Reference no: EM133070121
Question - Mimosa Ltd manufactures two models of electric heaters: HM1 and HM2. The HM1 is sold for £400 and the HM2 for £100. The Sales Director has provided the following sales projections for the next three months.
HM1 HM2
July 6,000 45,000
August 7,150 44,200
September 8,300 46,000
In the factory, the production supervisor has received the projected sales figures and gathered information needed to compile production budgets. He found that 650 units of HM1 and 585 units of HM2 were in stock at the start of July. Company policy dictates that ending inventory should equal 20 percent of the next month's sales for HM1 and 10 percent of next month's sales for HM2.

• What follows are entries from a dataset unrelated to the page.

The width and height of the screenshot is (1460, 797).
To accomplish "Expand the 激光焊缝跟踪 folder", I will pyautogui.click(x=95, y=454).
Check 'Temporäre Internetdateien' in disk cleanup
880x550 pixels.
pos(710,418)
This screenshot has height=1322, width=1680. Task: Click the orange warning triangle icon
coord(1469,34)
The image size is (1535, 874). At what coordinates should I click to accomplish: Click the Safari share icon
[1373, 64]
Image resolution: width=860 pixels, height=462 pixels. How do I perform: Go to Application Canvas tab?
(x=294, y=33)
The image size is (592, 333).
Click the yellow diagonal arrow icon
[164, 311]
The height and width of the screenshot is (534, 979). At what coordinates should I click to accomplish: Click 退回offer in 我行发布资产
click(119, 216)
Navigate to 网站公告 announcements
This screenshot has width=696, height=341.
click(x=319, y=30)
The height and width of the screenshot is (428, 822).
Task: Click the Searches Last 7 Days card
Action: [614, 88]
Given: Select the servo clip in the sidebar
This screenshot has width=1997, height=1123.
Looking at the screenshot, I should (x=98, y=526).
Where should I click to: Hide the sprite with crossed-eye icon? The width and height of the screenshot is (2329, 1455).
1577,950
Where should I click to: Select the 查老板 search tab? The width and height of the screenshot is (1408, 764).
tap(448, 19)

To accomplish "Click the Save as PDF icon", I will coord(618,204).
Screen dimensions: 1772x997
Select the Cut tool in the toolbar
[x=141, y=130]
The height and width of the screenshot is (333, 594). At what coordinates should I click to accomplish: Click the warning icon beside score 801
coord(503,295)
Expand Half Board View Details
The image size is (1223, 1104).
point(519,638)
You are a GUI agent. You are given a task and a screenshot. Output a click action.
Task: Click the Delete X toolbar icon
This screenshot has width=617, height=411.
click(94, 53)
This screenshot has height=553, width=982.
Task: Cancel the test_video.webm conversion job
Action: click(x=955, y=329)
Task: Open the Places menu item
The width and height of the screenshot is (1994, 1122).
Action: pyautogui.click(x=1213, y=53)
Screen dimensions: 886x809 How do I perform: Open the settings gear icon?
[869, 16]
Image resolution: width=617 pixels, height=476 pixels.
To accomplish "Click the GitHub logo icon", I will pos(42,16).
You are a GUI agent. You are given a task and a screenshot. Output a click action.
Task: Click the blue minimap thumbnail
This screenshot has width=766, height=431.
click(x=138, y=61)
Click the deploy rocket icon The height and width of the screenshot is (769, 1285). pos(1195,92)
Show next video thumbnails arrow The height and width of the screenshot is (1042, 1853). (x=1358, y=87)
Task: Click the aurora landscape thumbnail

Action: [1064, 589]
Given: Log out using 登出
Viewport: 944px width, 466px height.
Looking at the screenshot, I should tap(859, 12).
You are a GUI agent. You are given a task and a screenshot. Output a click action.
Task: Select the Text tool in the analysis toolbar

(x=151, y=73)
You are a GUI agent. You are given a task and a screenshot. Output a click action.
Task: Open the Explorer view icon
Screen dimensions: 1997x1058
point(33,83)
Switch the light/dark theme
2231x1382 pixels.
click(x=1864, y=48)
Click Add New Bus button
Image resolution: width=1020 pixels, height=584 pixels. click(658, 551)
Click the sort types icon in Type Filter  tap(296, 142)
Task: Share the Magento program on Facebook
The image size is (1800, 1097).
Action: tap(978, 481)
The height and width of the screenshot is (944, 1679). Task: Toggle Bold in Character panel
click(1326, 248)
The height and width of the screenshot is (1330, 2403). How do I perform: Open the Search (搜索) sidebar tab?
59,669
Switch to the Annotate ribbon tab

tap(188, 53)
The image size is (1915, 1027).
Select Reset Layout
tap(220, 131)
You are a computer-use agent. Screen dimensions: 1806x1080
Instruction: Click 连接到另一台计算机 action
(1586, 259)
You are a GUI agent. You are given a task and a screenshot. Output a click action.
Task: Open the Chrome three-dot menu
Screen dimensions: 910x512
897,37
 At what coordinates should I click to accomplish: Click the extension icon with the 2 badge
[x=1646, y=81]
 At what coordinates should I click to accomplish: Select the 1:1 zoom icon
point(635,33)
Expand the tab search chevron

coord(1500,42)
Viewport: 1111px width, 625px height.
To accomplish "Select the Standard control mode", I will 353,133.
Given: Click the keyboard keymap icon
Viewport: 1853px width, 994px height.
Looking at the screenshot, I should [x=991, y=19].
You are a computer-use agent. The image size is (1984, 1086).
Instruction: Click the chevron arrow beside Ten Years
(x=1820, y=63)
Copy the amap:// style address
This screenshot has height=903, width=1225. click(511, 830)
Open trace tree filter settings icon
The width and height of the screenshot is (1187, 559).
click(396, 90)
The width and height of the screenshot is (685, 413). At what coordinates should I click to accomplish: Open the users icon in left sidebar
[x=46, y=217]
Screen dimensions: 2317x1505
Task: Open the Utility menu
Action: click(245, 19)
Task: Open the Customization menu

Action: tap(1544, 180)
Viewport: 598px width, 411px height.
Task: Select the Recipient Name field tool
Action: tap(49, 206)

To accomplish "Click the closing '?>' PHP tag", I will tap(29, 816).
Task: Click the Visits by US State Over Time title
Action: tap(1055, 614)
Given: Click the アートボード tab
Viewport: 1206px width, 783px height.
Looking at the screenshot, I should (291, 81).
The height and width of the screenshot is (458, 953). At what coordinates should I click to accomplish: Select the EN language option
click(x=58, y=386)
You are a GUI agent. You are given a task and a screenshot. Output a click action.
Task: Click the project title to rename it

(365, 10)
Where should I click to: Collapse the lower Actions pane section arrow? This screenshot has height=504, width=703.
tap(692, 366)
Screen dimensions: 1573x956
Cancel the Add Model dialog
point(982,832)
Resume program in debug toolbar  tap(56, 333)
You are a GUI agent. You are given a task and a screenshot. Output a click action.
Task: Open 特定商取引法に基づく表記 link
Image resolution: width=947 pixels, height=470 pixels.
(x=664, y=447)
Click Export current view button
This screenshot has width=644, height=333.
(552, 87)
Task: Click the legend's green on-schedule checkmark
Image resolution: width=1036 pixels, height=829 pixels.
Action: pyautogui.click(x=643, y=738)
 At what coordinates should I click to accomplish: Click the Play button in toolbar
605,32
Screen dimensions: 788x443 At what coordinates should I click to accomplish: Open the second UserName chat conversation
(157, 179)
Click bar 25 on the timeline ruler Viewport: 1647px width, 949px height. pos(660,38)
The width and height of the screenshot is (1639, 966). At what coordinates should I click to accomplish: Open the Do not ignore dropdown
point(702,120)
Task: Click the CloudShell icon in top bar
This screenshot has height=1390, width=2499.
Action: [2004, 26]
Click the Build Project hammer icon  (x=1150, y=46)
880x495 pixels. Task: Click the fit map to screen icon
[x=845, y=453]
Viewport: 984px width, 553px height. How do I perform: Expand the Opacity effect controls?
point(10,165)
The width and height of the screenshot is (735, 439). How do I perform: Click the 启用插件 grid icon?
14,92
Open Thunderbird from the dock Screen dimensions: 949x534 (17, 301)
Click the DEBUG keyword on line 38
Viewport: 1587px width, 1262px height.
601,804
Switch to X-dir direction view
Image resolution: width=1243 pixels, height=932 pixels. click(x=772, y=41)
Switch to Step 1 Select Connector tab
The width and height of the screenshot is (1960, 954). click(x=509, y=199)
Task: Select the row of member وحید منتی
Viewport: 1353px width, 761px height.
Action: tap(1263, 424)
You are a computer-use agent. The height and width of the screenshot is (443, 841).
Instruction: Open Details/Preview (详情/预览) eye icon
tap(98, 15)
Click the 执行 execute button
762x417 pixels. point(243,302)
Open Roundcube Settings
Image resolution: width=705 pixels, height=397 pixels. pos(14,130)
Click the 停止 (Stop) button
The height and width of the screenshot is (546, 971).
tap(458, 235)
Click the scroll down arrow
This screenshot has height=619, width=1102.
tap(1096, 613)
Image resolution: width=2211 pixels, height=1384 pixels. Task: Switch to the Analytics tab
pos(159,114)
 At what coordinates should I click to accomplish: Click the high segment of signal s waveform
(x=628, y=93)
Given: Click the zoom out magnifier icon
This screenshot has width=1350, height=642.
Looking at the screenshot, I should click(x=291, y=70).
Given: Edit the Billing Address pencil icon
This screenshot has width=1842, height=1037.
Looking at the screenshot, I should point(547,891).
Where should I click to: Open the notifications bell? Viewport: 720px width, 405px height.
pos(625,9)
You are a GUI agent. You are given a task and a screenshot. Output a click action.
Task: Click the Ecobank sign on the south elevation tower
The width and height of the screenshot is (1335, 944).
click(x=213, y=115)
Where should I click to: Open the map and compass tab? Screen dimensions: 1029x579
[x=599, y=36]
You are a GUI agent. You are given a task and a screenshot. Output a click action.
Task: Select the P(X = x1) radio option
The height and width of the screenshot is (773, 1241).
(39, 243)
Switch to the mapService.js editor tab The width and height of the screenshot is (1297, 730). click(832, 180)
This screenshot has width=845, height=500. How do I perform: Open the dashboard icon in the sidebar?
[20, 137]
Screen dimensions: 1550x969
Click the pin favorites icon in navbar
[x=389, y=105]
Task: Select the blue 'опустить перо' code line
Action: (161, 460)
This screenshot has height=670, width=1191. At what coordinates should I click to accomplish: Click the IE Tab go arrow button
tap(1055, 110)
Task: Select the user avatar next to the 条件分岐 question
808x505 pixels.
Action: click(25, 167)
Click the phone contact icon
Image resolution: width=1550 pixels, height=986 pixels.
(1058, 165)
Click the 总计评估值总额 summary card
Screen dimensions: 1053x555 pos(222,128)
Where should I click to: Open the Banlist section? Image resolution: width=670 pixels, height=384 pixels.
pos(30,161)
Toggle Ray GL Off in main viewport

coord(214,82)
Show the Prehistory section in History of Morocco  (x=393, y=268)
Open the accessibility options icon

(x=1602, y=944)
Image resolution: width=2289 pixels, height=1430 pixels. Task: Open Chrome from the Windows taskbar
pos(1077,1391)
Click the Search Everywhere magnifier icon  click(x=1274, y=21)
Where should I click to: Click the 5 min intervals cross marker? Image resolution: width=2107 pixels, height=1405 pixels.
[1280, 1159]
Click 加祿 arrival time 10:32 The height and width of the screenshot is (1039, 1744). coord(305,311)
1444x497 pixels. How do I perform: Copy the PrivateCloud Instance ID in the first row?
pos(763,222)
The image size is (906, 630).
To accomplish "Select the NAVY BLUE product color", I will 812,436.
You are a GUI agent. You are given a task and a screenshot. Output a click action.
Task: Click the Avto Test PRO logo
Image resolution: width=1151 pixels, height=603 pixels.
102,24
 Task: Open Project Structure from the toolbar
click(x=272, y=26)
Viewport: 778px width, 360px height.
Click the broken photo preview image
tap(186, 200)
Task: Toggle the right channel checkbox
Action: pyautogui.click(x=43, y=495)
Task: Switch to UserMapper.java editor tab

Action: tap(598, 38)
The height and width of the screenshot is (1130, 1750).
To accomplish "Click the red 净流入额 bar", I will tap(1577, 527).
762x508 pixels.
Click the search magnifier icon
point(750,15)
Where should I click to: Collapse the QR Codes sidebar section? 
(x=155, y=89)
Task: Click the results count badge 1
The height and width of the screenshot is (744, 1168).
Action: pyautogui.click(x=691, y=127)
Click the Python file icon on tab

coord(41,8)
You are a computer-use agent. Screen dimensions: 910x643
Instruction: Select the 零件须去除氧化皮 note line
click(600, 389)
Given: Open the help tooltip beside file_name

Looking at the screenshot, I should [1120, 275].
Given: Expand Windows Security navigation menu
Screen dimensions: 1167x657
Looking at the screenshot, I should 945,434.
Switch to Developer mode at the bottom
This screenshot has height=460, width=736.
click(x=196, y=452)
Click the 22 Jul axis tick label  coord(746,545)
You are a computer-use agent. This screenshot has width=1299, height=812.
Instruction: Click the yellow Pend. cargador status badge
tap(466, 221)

In the process of collecting the information for the above budgets, you discover that the Sales Director and production supervisor have included budgetary slack in their estimates. Despite this, you continue to produce the budgets based on the details provided by the Sales Director and production supervisor.
Required -
(i) Prepare a sales budget for each month and for the quarter in total. Show sales by models and in total for each month.
(ii) What factors might the company consider in preparing the sales budget?
(iii) Prepare a separate production budget for each model in July and August.
(iv) What factors should the company consider in deciding the inventory levels?
(v) Explain the issues that arise from the inclusion of slack in budgets.